● **PROMPT**
Pick out every line of the material below that contains the word "This", and copy each one in full.

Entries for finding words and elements
-------------------------

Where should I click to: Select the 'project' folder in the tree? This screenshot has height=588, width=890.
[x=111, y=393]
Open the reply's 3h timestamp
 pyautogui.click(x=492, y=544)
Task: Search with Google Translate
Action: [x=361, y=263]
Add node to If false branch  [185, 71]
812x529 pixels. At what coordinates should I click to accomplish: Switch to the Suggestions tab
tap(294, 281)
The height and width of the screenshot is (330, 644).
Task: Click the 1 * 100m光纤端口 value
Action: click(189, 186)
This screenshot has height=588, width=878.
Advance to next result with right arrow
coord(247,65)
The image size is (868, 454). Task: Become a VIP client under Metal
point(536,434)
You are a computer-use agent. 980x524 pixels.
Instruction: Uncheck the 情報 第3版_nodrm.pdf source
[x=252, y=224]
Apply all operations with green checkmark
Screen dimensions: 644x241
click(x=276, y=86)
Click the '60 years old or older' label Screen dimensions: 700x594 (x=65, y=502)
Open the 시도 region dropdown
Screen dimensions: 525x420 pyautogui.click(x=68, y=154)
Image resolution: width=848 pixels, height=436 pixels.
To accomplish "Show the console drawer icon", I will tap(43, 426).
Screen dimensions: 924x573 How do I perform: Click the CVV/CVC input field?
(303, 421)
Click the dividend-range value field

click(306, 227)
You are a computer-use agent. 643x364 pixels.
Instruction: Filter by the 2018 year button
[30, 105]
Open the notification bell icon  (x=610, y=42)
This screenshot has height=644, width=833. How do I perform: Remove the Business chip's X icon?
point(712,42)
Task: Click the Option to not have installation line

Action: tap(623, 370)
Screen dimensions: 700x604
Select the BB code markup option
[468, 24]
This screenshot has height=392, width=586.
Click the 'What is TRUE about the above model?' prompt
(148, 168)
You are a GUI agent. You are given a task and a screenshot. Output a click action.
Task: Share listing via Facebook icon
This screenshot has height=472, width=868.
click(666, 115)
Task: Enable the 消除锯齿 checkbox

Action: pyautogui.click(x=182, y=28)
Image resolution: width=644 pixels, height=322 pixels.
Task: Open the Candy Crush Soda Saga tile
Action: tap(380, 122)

-------------------------

● **SOLVED EXERCISE**
Where should I click to: Select the 'project' folder in the tree? This screenshot has height=588, width=890.
This screenshot has height=588, width=878.
This screenshot has height=644, width=833. How do I perform: Remove the Business chip's X icon?
This screenshot has height=392, width=586.
This screenshot has height=472, width=868.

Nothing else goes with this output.